## Aim of the exercise
Find the line holding "You are a computer-use agent. The image" in the entries below. Give it again exactly, along with every line after it up to and including the line holding "Close the Create".

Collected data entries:

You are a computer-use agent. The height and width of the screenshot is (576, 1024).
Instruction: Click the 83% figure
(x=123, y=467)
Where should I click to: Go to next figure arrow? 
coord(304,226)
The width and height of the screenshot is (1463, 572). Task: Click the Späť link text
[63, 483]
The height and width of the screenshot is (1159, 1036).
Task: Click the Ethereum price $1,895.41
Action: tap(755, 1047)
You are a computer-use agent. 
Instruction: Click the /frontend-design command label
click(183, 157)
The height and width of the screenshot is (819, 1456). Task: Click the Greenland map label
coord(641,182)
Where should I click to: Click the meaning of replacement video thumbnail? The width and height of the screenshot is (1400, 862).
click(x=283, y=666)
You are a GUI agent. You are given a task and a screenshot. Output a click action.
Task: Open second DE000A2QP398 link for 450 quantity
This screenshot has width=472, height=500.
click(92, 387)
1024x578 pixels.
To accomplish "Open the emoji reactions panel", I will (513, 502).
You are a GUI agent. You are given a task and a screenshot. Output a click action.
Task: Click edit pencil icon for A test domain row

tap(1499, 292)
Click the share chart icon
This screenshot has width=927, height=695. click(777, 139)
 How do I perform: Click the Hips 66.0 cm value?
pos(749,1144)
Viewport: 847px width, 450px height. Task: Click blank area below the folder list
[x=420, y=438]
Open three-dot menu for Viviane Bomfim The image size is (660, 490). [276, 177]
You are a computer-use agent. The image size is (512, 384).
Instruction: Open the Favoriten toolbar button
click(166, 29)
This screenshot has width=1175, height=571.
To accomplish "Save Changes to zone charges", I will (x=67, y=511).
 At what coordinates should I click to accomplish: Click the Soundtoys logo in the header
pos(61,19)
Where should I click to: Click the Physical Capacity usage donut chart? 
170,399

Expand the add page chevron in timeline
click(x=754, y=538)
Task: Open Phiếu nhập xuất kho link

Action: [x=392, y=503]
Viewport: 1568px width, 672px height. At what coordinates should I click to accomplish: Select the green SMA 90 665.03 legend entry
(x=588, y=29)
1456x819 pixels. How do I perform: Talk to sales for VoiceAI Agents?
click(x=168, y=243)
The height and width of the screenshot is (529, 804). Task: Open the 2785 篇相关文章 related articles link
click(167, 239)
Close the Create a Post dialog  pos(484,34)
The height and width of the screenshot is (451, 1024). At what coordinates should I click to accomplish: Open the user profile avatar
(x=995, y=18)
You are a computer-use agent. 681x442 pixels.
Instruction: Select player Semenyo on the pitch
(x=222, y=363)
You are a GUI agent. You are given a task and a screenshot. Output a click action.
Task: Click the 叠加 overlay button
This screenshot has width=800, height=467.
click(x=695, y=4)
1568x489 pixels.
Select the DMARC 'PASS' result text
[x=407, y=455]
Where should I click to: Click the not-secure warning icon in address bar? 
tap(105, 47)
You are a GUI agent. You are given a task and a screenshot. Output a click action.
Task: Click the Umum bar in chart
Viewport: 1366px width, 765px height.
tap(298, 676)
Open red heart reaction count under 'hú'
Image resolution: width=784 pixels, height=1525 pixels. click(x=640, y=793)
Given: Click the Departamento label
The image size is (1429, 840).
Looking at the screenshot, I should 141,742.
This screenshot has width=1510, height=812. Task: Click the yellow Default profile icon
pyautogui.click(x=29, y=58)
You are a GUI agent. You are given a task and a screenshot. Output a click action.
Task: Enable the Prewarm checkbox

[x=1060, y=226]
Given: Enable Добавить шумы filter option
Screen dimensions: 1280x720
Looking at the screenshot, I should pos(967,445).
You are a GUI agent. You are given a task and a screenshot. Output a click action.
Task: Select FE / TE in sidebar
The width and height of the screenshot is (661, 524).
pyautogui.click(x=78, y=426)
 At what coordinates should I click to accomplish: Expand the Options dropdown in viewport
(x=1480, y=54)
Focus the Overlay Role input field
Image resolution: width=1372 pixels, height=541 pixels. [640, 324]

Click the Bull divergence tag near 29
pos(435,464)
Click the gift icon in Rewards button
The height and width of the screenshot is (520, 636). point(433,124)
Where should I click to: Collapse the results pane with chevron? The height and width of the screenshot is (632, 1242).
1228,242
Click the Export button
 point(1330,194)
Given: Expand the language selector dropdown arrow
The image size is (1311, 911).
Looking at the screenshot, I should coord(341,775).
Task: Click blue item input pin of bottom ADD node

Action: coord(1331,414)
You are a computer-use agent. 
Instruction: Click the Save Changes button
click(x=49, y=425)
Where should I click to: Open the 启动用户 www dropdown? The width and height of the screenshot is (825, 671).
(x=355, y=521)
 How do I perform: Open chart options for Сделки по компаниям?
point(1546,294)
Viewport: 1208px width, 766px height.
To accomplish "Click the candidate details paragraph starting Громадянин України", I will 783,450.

## Written solution
You are a computer-use agent. The image size is (512, 384).
Instruction: Open the Favoriten toolbar button
click(166, 29)
This screenshot has width=1175, height=571.
To accomplish "Save Changes to zone charges", I will (x=67, y=511).
 At what coordinates should I click to accomplish: Click the Soundtoys logo in the header
pos(61,19)
Where should I click to: Click the Physical Capacity usage donut chart? 
170,399

Expand the add page chevron in timeline
click(x=754, y=538)
Task: Open Phiếu nhập xuất kho link

Action: [x=392, y=503]
Viewport: 1568px width, 672px height. At what coordinates should I click to accomplish: Select the green SMA 90 665.03 legend entry
(x=588, y=29)
1456x819 pixels. How do I perform: Talk to sales for VoiceAI Agents?
click(x=168, y=243)
The height and width of the screenshot is (529, 804). Task: Open the 2785 篇相关文章 related articles link
click(167, 239)
Close the Create a Post dialog  pos(484,34)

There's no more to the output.